Document section ▸
►

These are rough notes regarding the technique of Syntax-Directed Transpilation. In other places, I have called this nano-parsers and divide-and-conquer, etc. I try to present ideas by writing out snippets of code and intermediate code, but, none of the code has actually been tested. The technique is more important than the code itself…

  • textual rewrites, only
  • only the first grammar needs to be human readable, the intermediate grammars need only be parsable by a machine and we don’t care if humans like them or not

See the final section “Suggested Approach” for suggestions on how to proceed to explore this technique.

Legend

⎡ s1 ⎤

  • begin scope “s1”

⎣ s1 ⎦

  • end scope “s1”

⟪+ name="ch",kind=channel,scope=global,value=5⟫

  • data descriptor (def datum)

◄

What you are asked to do ▸
According to the legend in the notes on Syntax-Directed Transpilation, what does the symbol "⎡ s1 ⎤" denote? The material placed after these notes is unrelated to them.

Dataset section ▸
►

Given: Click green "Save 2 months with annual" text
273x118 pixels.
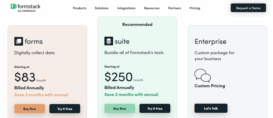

◄

Output ▸
It marks the beginning of scope "s1".